Runtime: 83 minutes
Director/Writer: Jonas Poher Rasmussen
Actors: Daniel Karimyar, Fardin Mijdzadeh, Milad Eskandari, Belal Faiz, Elaha Faiz, Zahra Mehrwarz
By Tom Moore
Refugee stories are becoming more and more important to hear as they shed light on the hardships many are facing in simply trying to find safety and homestead. Filmmaker Jonas Poher Rasmussen emphasizes that more than ever with his latest documentary “Flee”(2021).
“Flee” tells the story of Amin, a man who’s been hiding his story of being a child refugee from Afghanistan that’s now decided to tell his story as he prepares for marriage and to take big steps forward in his life. Now, first and foremost, there’s absolutely no way anyone could really get into the deeply emotional and personal journey of “Flee” without talking about its animation as it’s a choice that heavily elevates and impacts the storytelling. While there are some live-action elements mostly used to create an authentic connection to time and locations, every other part of Amin’s story is animated and its such a bold but beneficial decision.
Not only does the animation create a visually pleasing experience that’s greatly detailed, but it adds new layers to Amin’s story and storytelling. By animating Amin’s story, Rasmussen can keep parts of Amin’s story confidential in more organic ways and let Amin be more in charge of telling his story. With there obviously being no archived footage or photos of Amin’s journey out of Afghanistan with his family, the story being animated allows for more of Amin’s story to be told, and with Amin having more agency in telling his story, the more dramatized parts of his story maintain their authenticity because Amin’s voice persists throughout. Rather than take over Amin’s story, the animation constantly elevates it and adds another layer to the thrilling, harrowing story of Amin and his family seeking refuge.

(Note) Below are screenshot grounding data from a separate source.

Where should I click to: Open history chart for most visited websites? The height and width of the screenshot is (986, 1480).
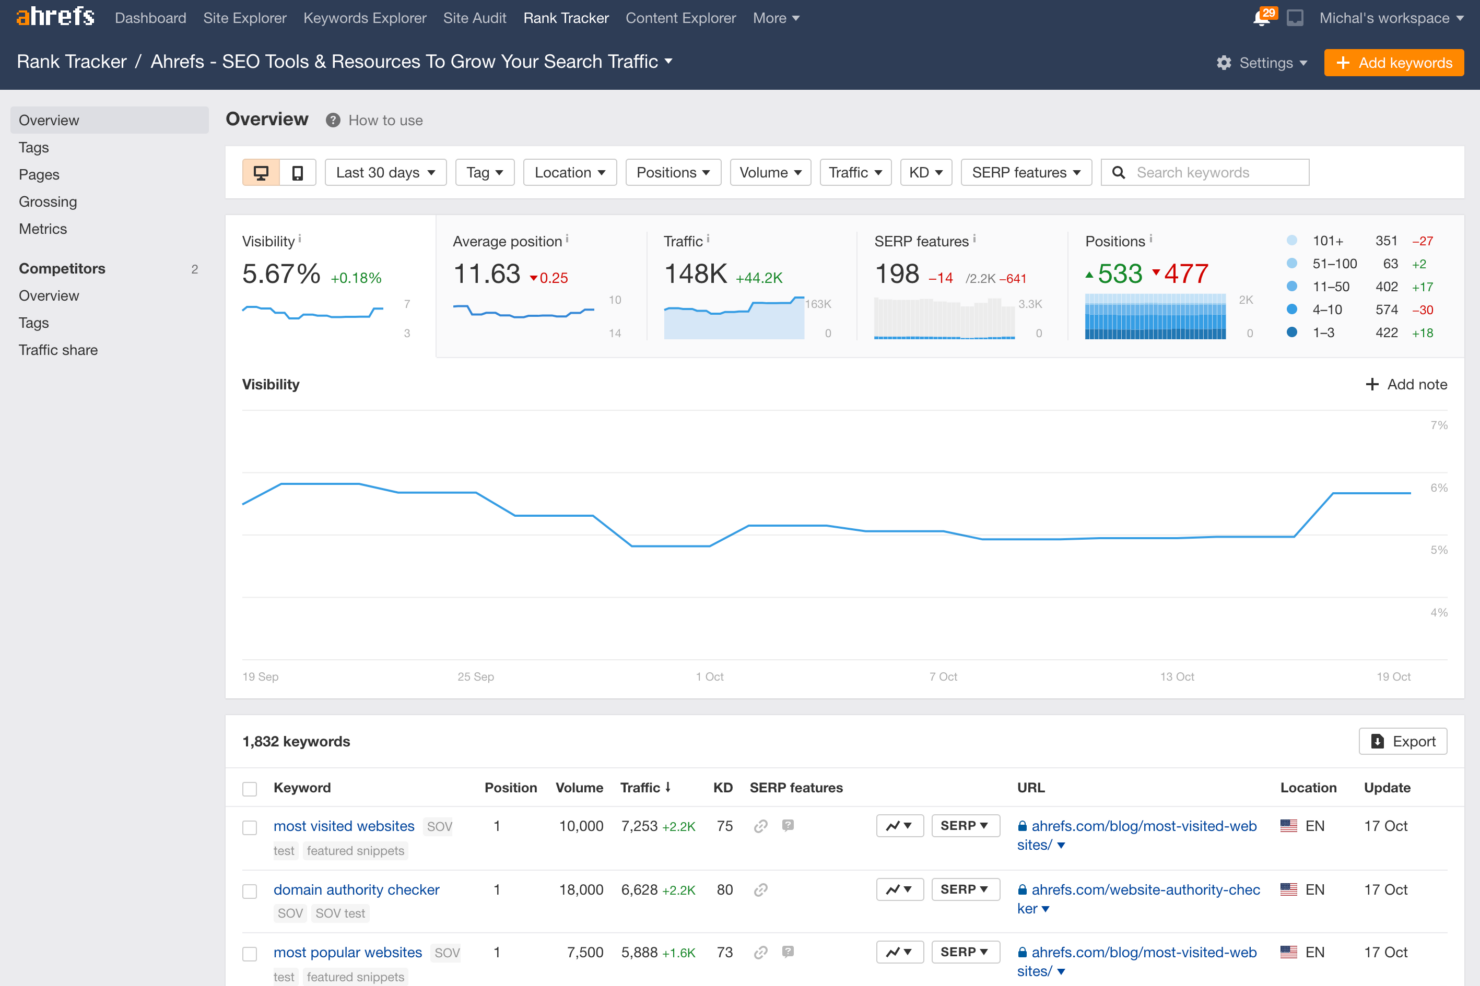(x=899, y=826)
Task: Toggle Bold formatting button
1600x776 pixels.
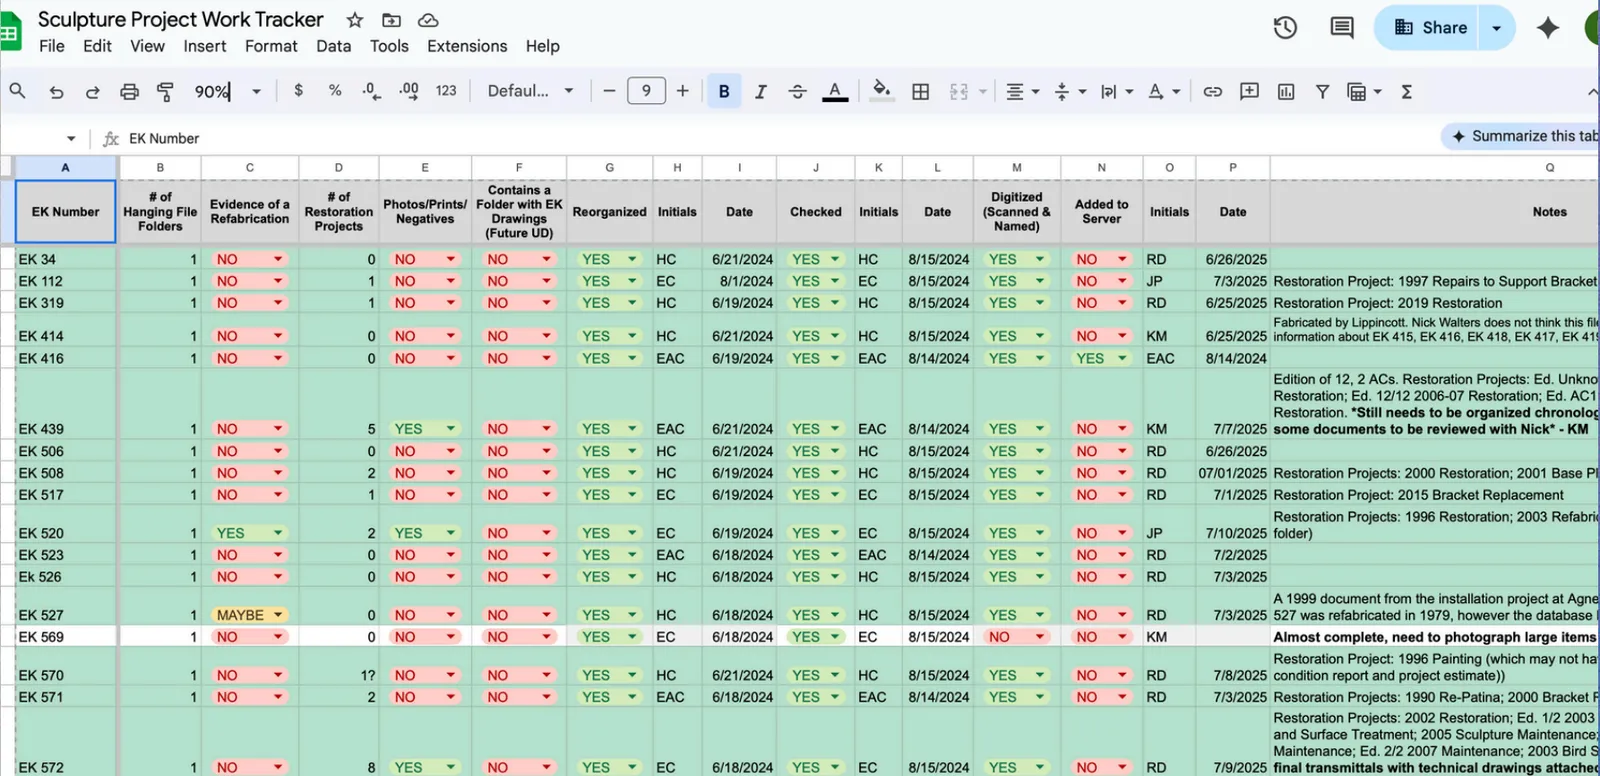Action: tap(724, 92)
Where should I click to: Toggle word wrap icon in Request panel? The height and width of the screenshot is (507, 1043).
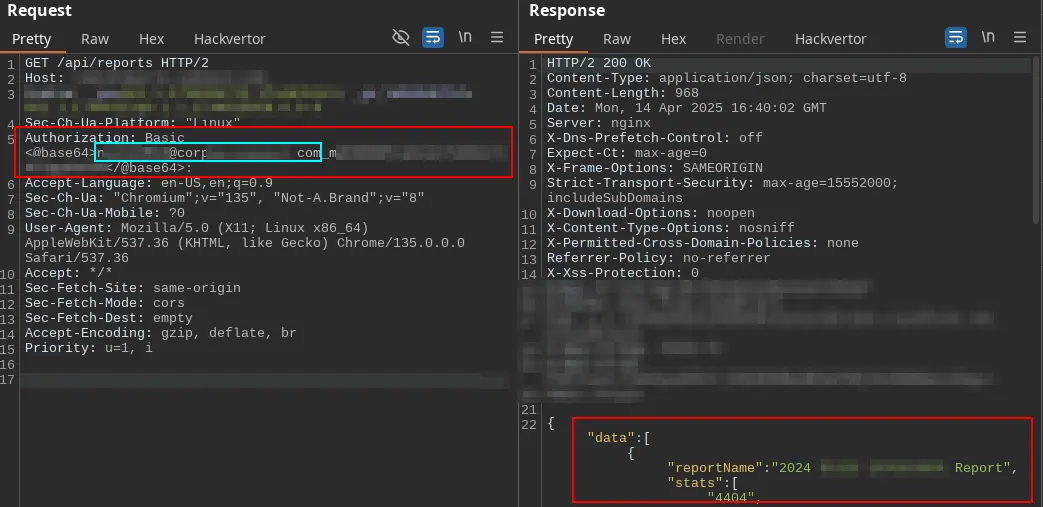[x=433, y=38]
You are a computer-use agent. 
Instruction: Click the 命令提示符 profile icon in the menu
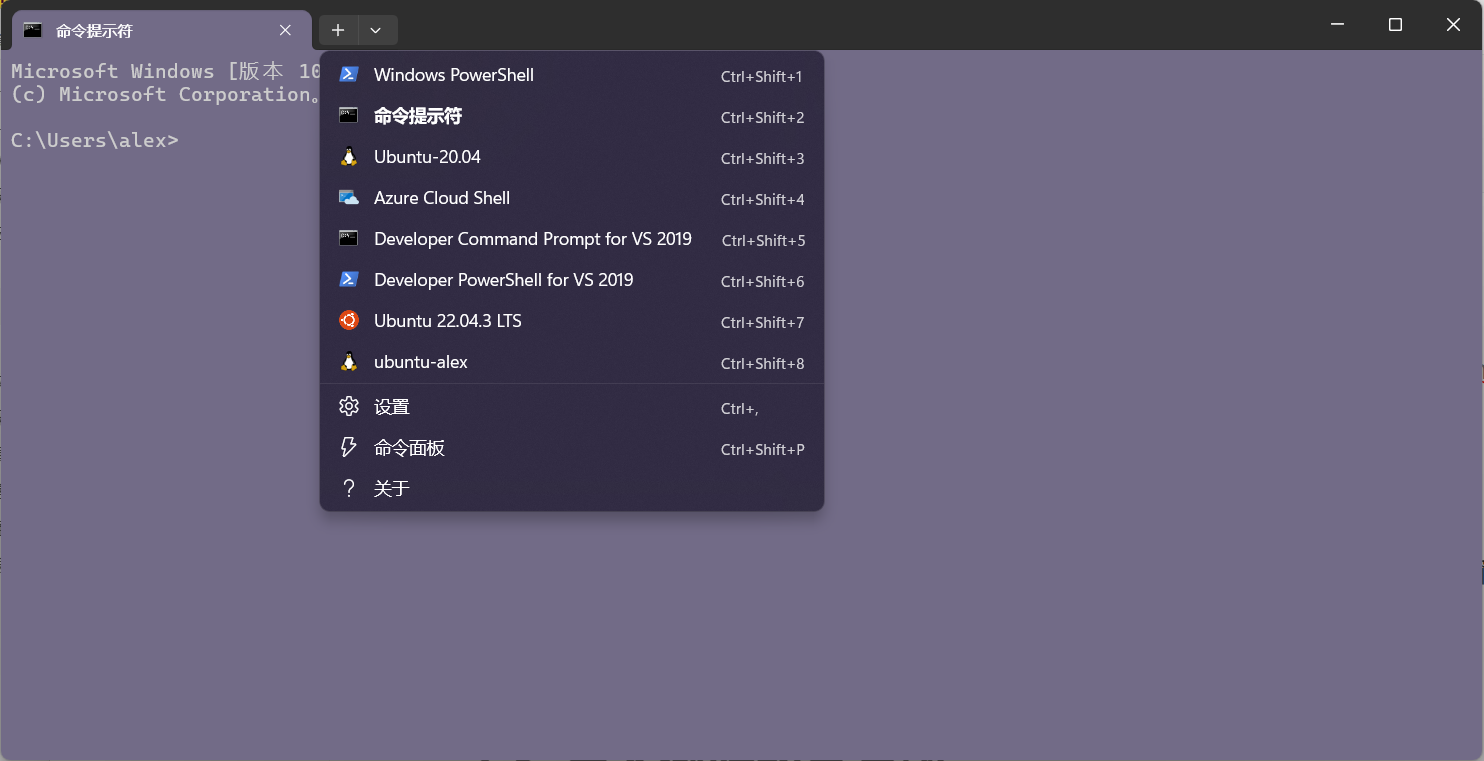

With the level of detail and emotion in Amin’s storytelling, “Flee” is a first-person perspective on the refugee experience. The detailed account Amin gives really immerses viewers into the hopelessness and harshness that Amin and his family faced for many years. His entire retelling of him, his brother, and his mother attempting to flee to Europe through human traffickers absolutely makes your heart sink with horrific conditions and treacherous paths they are forced to take and leaves a lump in your throat because of the tense atmosphere of the entire situation. Even the encounters he and his family have with Russian police leave you on edge because it’s never clear how things are going to pan out and there’s one encounter in particular that Amin looks back on that truly rocks you to your core with the sickening corruption that’s shown in the Russian police force.
Honestly, it’s really interesting to hear Amin’s retrospective on situations as it really makes his voice in the story more powerful with the level of genuine human pain you can feel in him talking about his journey. Even though Amin finally being able to tell his story definitely feels like a giant, soul-crushing weight is being lifted off his shoulders, it never feels easy for him to revisit this past and touch on the challenges he faced. His pain and fear are palpable years later and it really emphasizes the trauma and paranoia many refugees suffer even after they find safety. It’s also great though that this persisting fear doesn’t define Amin and that Rasmussen allows for viewers to see the more positive elements of Amin’s life in the present and even fleshes out their relationship off-camera.
Through telling his refugee experience, Amin is also able to talk more openly about him being a gay Afghani man and sort of finding himself throughout this experience. There are some really fun, playful elements of Amin opening up about his sexuality, like his crush on Jean-Claude Van Damme growing up and his relationship with his now-husband, that mix well with the heartwarming moments of him telling his family and the impact of their acceptance. Truth be told, it would’ve been nice to see this aspect of Amin’s story have a little more to it just to open up about homosexuality persecution in Afghani culture – especially with the fears and concerns that stem from the recent Taliban takeover of Afghanistan. However, it’s still a powerful aspect of Amin’s story as it plays a strong role in his coming-of-age journey as a refugee and adds more depth to the overall experience.
“Flee” gives the refugee experience a necessary voice and vision through Amin’s story that mixes excellently with Rasmussen’s direction and the film’s bold animation to offer a harrowing and moving experience that everyone should take the time to see.